Collected data entries:
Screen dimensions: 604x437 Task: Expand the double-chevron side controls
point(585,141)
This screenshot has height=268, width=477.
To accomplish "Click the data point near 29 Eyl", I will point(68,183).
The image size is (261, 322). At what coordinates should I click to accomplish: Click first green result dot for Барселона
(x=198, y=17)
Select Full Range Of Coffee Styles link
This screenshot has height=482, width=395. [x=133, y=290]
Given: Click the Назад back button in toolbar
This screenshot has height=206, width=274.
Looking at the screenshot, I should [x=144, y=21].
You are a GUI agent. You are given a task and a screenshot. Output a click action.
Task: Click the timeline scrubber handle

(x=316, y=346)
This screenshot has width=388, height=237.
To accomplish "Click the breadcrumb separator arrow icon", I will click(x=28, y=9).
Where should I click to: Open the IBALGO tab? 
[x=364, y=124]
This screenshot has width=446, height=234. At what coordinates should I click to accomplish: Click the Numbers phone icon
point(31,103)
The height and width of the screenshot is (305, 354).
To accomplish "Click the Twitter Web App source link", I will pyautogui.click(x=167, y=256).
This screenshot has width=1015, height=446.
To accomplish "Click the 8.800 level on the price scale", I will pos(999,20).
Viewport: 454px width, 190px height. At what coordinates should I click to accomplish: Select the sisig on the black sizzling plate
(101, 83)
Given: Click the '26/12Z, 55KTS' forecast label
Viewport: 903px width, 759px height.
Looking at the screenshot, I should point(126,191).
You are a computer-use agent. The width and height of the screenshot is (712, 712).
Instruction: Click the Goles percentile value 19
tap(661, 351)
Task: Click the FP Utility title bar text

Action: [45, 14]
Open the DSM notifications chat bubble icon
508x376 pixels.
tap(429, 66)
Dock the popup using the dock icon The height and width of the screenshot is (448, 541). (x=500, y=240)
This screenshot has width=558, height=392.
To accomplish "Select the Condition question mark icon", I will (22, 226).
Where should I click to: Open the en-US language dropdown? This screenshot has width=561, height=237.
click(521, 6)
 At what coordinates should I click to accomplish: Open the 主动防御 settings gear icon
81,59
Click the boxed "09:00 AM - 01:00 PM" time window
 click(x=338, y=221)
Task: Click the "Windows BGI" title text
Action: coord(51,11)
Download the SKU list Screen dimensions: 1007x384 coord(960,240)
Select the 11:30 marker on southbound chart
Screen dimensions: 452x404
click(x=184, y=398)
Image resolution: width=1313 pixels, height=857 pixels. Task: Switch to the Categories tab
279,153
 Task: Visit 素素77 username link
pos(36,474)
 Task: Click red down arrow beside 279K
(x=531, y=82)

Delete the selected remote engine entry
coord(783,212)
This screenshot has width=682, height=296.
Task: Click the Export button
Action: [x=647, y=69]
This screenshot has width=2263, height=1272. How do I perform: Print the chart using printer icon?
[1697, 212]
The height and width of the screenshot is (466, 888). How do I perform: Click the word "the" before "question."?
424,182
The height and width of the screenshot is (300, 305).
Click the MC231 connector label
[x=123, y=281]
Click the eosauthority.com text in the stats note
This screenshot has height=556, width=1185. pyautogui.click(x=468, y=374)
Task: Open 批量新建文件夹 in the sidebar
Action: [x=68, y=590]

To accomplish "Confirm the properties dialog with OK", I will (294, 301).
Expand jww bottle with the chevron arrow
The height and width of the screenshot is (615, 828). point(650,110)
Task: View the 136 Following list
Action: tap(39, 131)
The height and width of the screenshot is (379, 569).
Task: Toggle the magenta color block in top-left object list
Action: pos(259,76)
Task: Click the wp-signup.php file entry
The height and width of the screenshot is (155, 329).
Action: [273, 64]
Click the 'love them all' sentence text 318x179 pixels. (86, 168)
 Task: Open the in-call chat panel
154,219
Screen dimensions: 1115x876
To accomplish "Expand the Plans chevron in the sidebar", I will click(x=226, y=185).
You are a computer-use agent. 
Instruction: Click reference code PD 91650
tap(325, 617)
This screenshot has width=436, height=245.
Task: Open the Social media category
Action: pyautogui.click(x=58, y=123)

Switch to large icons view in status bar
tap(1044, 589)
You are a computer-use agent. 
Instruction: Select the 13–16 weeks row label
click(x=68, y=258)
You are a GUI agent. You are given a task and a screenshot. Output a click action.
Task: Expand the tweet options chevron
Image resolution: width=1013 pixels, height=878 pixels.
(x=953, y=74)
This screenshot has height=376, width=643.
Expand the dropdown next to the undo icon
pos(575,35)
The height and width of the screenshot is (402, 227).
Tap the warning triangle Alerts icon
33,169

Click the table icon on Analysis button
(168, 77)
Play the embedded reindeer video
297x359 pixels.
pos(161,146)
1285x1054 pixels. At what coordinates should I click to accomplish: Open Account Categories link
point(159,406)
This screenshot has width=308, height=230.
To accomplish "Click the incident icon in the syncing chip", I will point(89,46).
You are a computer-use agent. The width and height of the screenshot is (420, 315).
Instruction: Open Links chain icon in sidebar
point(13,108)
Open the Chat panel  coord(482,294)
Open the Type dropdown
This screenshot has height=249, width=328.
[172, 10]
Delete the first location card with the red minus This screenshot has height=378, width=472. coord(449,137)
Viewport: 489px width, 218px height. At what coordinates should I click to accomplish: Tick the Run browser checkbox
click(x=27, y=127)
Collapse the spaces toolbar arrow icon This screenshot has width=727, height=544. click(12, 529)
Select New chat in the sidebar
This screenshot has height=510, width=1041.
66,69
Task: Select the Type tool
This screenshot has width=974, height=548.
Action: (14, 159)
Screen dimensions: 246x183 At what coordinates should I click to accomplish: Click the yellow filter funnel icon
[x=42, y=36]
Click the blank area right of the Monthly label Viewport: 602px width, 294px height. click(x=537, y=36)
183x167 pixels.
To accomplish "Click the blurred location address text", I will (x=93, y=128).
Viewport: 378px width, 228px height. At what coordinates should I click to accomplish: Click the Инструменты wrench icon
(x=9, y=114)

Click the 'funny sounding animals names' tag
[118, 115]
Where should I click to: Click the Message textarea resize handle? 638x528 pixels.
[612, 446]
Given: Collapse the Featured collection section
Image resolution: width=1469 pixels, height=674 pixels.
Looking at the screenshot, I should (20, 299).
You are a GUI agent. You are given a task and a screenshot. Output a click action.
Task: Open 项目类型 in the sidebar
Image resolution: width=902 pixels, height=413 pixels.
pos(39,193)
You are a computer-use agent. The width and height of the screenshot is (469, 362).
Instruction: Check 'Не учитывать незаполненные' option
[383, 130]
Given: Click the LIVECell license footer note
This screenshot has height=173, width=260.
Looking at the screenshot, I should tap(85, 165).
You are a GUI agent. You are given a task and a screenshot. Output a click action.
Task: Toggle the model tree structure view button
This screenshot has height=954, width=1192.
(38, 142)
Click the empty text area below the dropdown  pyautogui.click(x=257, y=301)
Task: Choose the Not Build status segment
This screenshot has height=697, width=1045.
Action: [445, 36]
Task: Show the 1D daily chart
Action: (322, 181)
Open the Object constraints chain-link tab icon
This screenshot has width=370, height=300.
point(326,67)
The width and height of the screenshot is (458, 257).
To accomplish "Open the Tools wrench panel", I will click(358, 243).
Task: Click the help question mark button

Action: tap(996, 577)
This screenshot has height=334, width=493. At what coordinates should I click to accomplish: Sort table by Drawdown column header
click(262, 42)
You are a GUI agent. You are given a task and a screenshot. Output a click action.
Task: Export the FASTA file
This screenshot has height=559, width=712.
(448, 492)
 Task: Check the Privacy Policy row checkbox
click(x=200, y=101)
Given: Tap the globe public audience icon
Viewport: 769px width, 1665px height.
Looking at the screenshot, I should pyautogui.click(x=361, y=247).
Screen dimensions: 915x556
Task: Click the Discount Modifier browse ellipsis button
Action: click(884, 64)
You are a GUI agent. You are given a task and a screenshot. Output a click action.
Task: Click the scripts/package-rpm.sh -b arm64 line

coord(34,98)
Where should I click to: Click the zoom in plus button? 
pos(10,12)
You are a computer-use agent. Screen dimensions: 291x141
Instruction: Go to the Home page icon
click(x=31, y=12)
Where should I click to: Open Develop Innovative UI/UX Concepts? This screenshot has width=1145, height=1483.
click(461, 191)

# Work instructions
Could you return exactly the lines above from the line with "Click the blank" to the line with "Task: Choose the Not Build status segment", both included, and nothing else?

# Completed exercise
Click the blank area right of the Monthly label Viewport: 602px width, 294px height. click(x=537, y=36)
183x167 pixels.
To accomplish "Click the blurred location address text", I will (x=93, y=128).
Viewport: 378px width, 228px height. At what coordinates should I click to accomplish: Click the Инструменты wrench icon
(x=9, y=114)

Click the 'funny sounding animals names' tag
[118, 115]
Where should I click to: Click the Message textarea resize handle? 638x528 pixels.
[612, 446]
Given: Collapse the Featured collection section
Image resolution: width=1469 pixels, height=674 pixels.
Looking at the screenshot, I should (20, 299).
You are a GUI agent. You are given a task and a screenshot. Output a click action.
Task: Open 项目类型 in the sidebar
Image resolution: width=902 pixels, height=413 pixels.
pos(39,193)
You are a computer-use agent. The width and height of the screenshot is (469, 362).
Instruction: Check 'Не учитывать незаполненные' option
[383, 130]
Given: Click the LIVECell license footer note
This screenshot has height=173, width=260.
Looking at the screenshot, I should tap(85, 165).
You are a GUI agent. You are given a task and a screenshot. Output a click action.
Task: Toggle the model tree structure view button
This screenshot has height=954, width=1192.
(38, 142)
Click the empty text area below the dropdown  pyautogui.click(x=257, y=301)
Task: Choose the Not Build status segment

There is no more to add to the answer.